──────── Records for the exercise ────────
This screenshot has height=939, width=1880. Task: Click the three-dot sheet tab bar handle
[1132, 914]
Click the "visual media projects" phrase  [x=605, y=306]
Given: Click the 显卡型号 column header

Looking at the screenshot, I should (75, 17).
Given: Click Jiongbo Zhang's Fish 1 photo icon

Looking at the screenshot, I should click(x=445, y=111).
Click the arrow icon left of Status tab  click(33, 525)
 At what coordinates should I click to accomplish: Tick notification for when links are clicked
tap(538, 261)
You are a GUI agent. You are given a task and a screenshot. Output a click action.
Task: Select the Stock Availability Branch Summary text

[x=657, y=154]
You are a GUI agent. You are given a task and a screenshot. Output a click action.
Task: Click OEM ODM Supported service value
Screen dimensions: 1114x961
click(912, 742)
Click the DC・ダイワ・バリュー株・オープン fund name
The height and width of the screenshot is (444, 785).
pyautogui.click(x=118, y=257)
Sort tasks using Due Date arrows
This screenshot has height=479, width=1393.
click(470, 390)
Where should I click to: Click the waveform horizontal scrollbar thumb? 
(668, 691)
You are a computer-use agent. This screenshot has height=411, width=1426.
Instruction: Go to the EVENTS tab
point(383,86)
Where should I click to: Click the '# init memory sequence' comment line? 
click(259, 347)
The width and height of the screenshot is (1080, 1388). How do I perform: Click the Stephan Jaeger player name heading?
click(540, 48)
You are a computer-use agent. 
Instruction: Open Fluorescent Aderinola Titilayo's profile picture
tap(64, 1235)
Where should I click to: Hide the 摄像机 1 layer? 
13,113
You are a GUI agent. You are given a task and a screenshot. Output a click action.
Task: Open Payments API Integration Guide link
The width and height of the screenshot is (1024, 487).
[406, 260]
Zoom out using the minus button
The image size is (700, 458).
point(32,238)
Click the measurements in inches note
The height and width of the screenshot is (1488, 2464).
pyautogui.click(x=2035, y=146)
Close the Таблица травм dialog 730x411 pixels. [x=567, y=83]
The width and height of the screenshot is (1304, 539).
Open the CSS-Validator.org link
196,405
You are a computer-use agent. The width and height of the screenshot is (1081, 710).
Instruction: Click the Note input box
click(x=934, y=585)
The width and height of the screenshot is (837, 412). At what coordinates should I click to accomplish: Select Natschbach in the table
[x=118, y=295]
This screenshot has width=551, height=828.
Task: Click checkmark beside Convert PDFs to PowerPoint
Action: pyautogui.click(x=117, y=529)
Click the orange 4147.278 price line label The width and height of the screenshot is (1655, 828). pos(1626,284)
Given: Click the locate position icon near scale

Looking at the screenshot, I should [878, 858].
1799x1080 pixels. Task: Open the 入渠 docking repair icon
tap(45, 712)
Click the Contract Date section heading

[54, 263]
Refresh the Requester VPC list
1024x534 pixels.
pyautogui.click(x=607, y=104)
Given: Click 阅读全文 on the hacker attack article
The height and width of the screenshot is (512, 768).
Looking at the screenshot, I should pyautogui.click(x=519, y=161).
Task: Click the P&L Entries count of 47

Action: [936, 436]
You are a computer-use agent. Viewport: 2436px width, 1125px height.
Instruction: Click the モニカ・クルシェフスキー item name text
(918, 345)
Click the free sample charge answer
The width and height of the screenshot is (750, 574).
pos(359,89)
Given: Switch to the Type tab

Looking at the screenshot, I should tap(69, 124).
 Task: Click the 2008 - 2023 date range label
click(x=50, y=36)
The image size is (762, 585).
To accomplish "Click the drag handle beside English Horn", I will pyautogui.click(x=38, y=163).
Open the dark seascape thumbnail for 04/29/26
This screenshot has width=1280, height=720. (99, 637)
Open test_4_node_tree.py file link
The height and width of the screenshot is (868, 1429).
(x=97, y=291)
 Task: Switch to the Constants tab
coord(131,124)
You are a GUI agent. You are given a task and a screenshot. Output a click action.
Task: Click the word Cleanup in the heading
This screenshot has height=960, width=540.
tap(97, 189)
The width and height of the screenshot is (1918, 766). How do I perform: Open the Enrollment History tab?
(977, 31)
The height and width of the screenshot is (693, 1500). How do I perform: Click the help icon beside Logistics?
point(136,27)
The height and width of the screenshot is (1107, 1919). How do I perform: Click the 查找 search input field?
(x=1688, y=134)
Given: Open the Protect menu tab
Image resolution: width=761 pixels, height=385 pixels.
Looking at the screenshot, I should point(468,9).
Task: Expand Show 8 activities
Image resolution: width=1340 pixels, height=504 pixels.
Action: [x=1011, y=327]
────────
Task details> Every record above belongs in the answer, reproduced exactly.

Reply to the exercise>
This screenshot has height=939, width=1880. Task: Click the three-dot sheet tab bar handle
[1132, 914]
Click the "visual media projects" phrase  [x=605, y=306]
Given: Click the 显卡型号 column header

Looking at the screenshot, I should (75, 17).
Given: Click Jiongbo Zhang's Fish 1 photo icon

Looking at the screenshot, I should click(x=445, y=111).
Click the arrow icon left of Status tab  click(33, 525)
 At what coordinates should I click to accomplish: Tick notification for when links are clicked
tap(538, 261)
You are a GUI agent. You are given a task and a screenshot. Output a click action.
Task: Select the Stock Availability Branch Summary text

[x=657, y=154]
You are a GUI agent. You are given a task and a screenshot. Output a click action.
Task: Click OEM ODM Supported service value
Screen dimensions: 1114x961
click(912, 742)
Click the DC・ダイワ・バリュー株・オープン fund name
The height and width of the screenshot is (444, 785).
pyautogui.click(x=118, y=257)
Sort tasks using Due Date arrows
This screenshot has height=479, width=1393.
click(470, 390)
Where should I click to: Click the waveform horizontal scrollbar thumb? 
(668, 691)
You are a computer-use agent. This screenshot has height=411, width=1426.
Instruction: Go to the EVENTS tab
point(383,86)
Where should I click to: Click the '# init memory sequence' comment line? 
click(259, 347)
The width and height of the screenshot is (1080, 1388). How do I perform: Click the Stephan Jaeger player name heading?
click(540, 48)
You are a computer-use agent. 
Instruction: Open Fluorescent Aderinola Titilayo's profile picture
tap(64, 1235)
Where should I click to: Hide the 摄像机 1 layer? 
13,113
You are a GUI agent. You are given a task and a screenshot. Output a click action.
Task: Open Payments API Integration Guide link
The width and height of the screenshot is (1024, 487).
[406, 260]
Zoom out using the minus button
The image size is (700, 458).
point(32,238)
Click the measurements in inches note
The height and width of the screenshot is (1488, 2464).
pyautogui.click(x=2035, y=146)
Close the Таблица травм dialog 730x411 pixels. [x=567, y=83]
The width and height of the screenshot is (1304, 539).
Open the CSS-Validator.org link
196,405
You are a computer-use agent. The width and height of the screenshot is (1081, 710).
Instruction: Click the Note input box
click(x=934, y=585)
The width and height of the screenshot is (837, 412). At what coordinates should I click to accomplish: Select Natschbach in the table
[x=118, y=295]
This screenshot has width=551, height=828.
Task: Click checkmark beside Convert PDFs to PowerPoint
Action: pyautogui.click(x=117, y=529)
Click the orange 4147.278 price line label The width and height of the screenshot is (1655, 828). pos(1626,284)
Given: Click the locate position icon near scale

Looking at the screenshot, I should [878, 858].
1799x1080 pixels. Task: Open the 入渠 docking repair icon
tap(45, 712)
Click the Contract Date section heading

[54, 263]
Refresh the Requester VPC list
1024x534 pixels.
pyautogui.click(x=607, y=104)
Given: Click 阅读全文 on the hacker attack article
The height and width of the screenshot is (512, 768).
Looking at the screenshot, I should pyautogui.click(x=519, y=161).
Task: Click the P&L Entries count of 47

Action: [936, 436]
You are a computer-use agent. Viewport: 2436px width, 1125px height.
Instruction: Click the モニカ・クルシェフスキー item name text
(918, 345)
Click the free sample charge answer
The width and height of the screenshot is (750, 574).
pos(359,89)
Given: Switch to the Type tab

Looking at the screenshot, I should tap(69, 124).
 Task: Click the 2008 - 2023 date range label
click(x=50, y=36)
The image size is (762, 585).
To accomplish "Click the drag handle beside English Horn", I will pyautogui.click(x=38, y=163).
Open the dark seascape thumbnail for 04/29/26
This screenshot has width=1280, height=720. (99, 637)
Open test_4_node_tree.py file link
The height and width of the screenshot is (868, 1429).
(x=97, y=291)
 Task: Switch to the Constants tab
coord(131,124)
You are a GUI agent. You are given a task and a screenshot. Output a click action.
Task: Click the word Cleanup in the heading
This screenshot has height=960, width=540.
tap(97, 189)
The width and height of the screenshot is (1918, 766). How do I perform: Open the Enrollment History tab?
(977, 31)
The height and width of the screenshot is (693, 1500). How do I perform: Click the help icon beside Logistics?
point(136,27)
The height and width of the screenshot is (1107, 1919). How do I perform: Click the 查找 search input field?
(x=1688, y=134)
Given: Open the Protect menu tab
Image resolution: width=761 pixels, height=385 pixels.
Looking at the screenshot, I should point(468,9).
Task: Expand Show 8 activities
Image resolution: width=1340 pixels, height=504 pixels.
Action: [x=1011, y=327]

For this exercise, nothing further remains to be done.